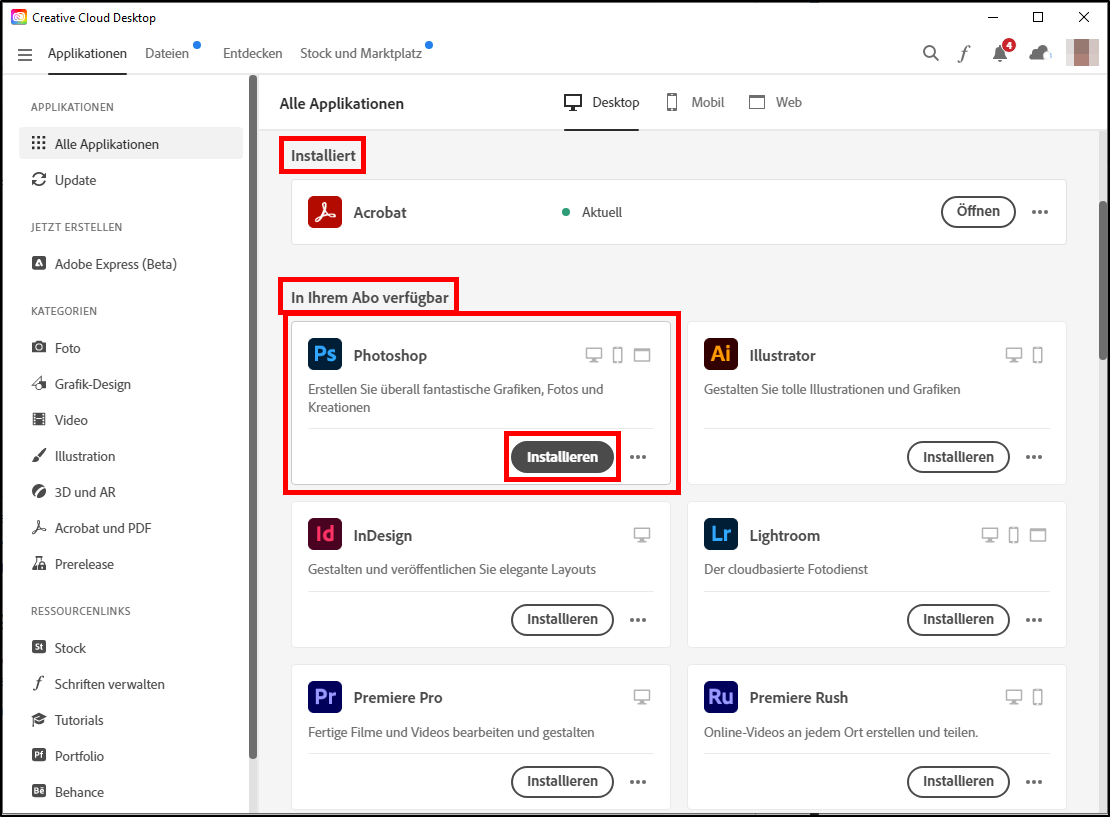This screenshot has height=817, width=1110.
Task: Open the hamburger menu icon
Action: pos(25,54)
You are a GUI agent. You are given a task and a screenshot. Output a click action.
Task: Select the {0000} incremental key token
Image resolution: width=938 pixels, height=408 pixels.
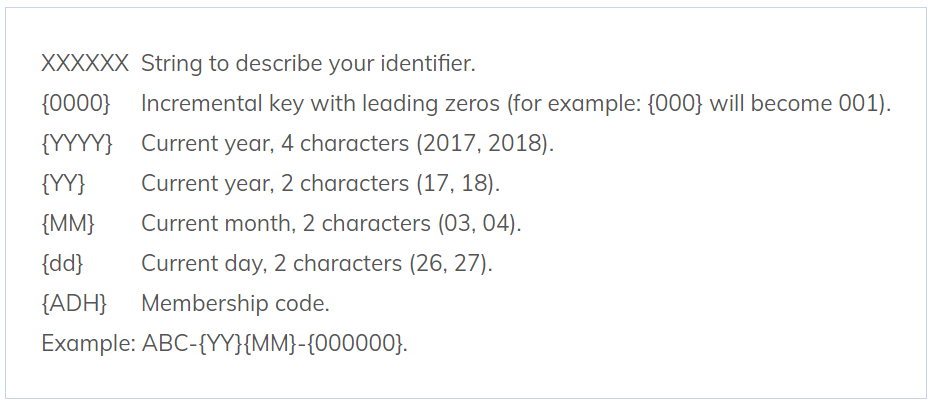click(x=76, y=104)
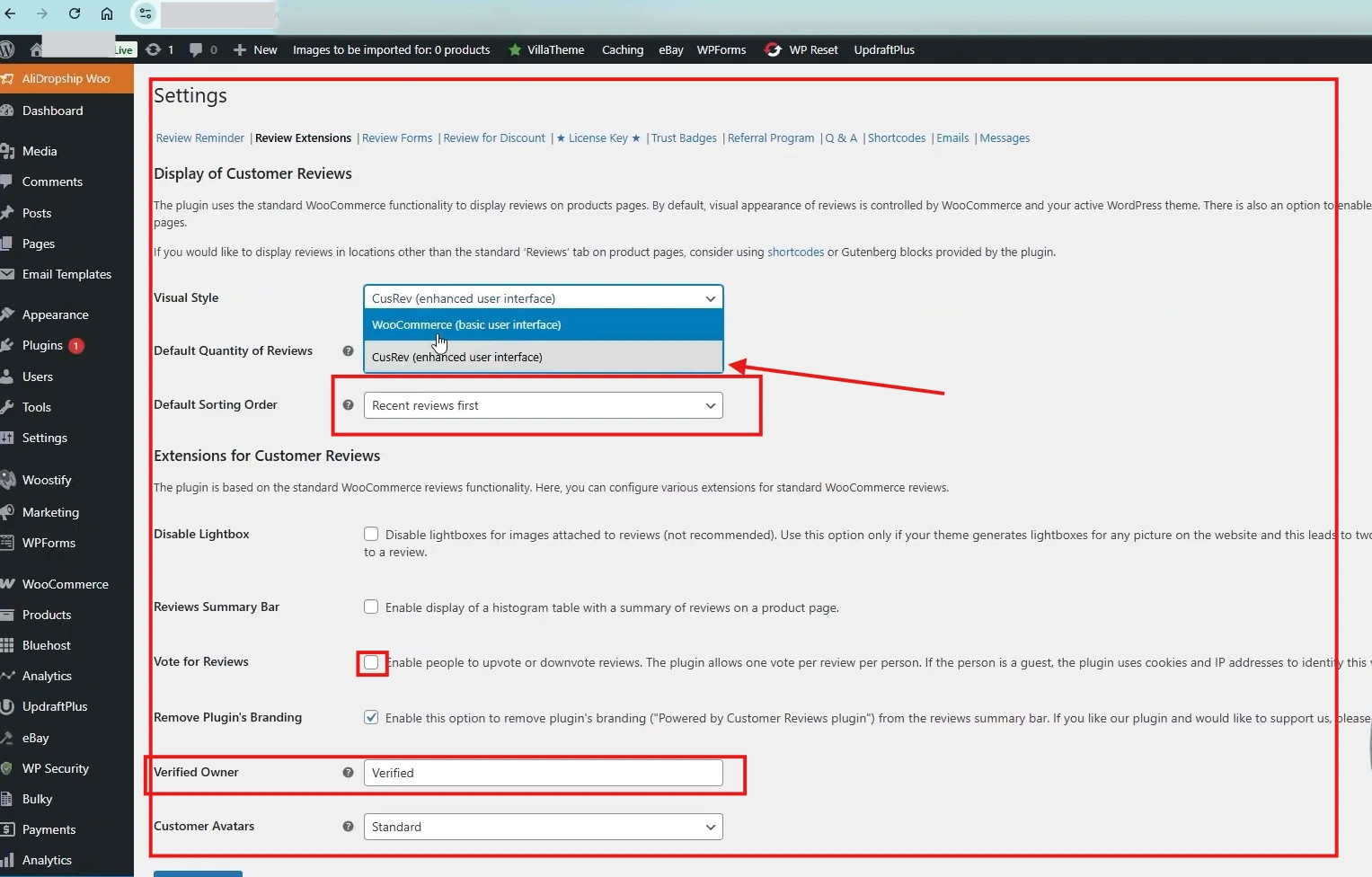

| Exercise directions |
With pictures omitted, copy exactly the lines from the one containing "You are a GUI" through the final line of the listing, both included.

| Reply |
You are a GUI agent. You are given a task and a screenshot. Output a click action.
Task: Select the {0000} incremental key token
Image resolution: width=938 pixels, height=408 pixels.
click(x=76, y=104)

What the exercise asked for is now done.